Idaho legal planning

Build a Stronger Idaho Business

Entity, governance, contract, and succession planning for owners who need fewer gaps.

Formation and governance

Entity filings are paired with operating agreements, bylaws, minutes, resolutions, and records that make the business usable.

Owner agreements

Buy-sell, transfer, management, and exit terms are documented before family or business pressure creates a dispute.

Succession planning

Ownership and control are coordinated with estate planning so the business has a path if an owner dies or cannot serve.

Risk-aware contracts

Key agreements are reviewed for practical exposure, authority, payment, liability, and continuity issues.

A business filing is only the beginning. Idaho owners also need clear internal rules, documented decisions, signed agreements, and a plan for what happens if an owner dies, becomes disabled, retires, divorces, or wants out. Curry Andrews helps owners turn a business entity into a working legal structure.

Entity planning that goes beyond the state filing

Idaho business organizations are governed by Title 30, including the Idaho Uniform Business Organizations Code and the LLC chapter. Those laws create the legal framework, but the company still needs practical documents that answer owner-level questions before there is a disagreement.

  • LLC formation, operating agreements, amendments, minutes, written consents, and resolutions.
  • Corporation setup, bylaws, shareholder agreements, records, and governance cleanup.
  • Buy-sell, succession, management, and ownership-transfer planning for family and closely held businesses.
  • Contract review and practical records that show the business is being operated as a separate company.

Why business planning belongs with estate planning

The Idaho Estates site is built around the idea that the estate, assets, and business should work as one plan. For owners, that is not marketing language. If the operating agreement says one thing, the estate plan says another, and the tax or banking records say a third, family members can inherit a problem instead of a company.

The Idaho Secretary of State provides business filing and entity resources, while the U.S. Small Business Administration explains how business structure affects liability, taxes, and operations. Curry helps connect those structural decisions to the owner agreement, succession plan, contracts, and family legacy.

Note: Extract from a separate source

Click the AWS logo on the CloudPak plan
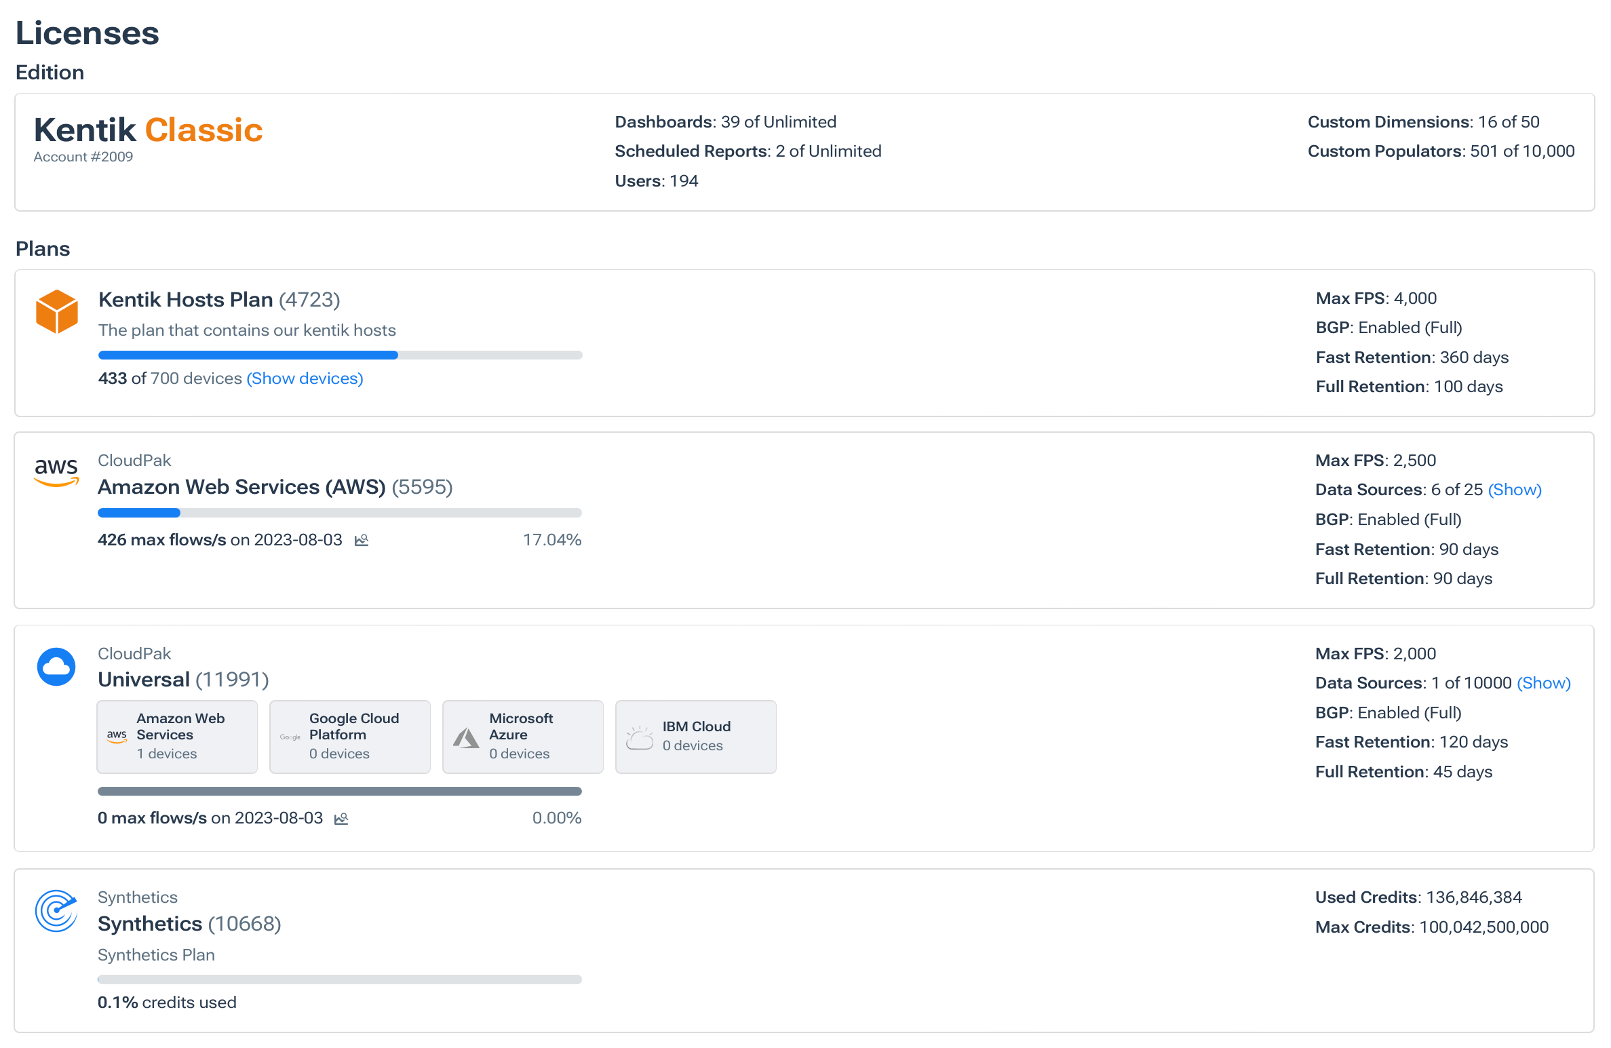The image size is (1611, 1048). [56, 472]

Built for Idaho owners who need practical answers

The work is designed for entrepreneurs, family businesses, farms, ranches, professional practices, real estate owners, and closely held companies. The end product should make the business easier to run, easier to transition, and easier to defend if questions come later.

Process

Clear steps without unnecessary noise.

01

Review the business structure

Curry looks at filings, owners, tax elections, operations, contracts, and records to find gaps.

02

Identify control and liability risks

The planning process focuses on authority, separateness, ownership transfers, deadlock, creditor risk, and succession.

03

Create or clean up the documents

Operating agreements, bylaws, resolutions, consents, contracts, and succession documents are prepared or updated.

04

Coordinate with the estate plan

Business interests are aligned with trusts, wills, powers of attorney, and family instructions.

Questions

Common concerns before you schedule.

Is filing an Idaho LLC enough to protect my business?

Usually not by itself. Owners still need an operating agreement, separate records, clean authority, contracts, and compliance habits that support the entity.

Can Curry help clean up an existing business?

Yes. Many businesses need updates to operating agreements, minutes, resolutions, ownership records, contracts, or succession terms after years of growth.

What happens to my business if I die?

That depends on the operating agreement, estate plan, ownership records, and buy-sell terms. A coordinated plan can reduce conflict and keep control clear.

Do family businesses need written agreements?

Yes. Family trust does not replace clear rules. Written terms can protect relationships by settling ownership, management, compensation, and exit expectations early.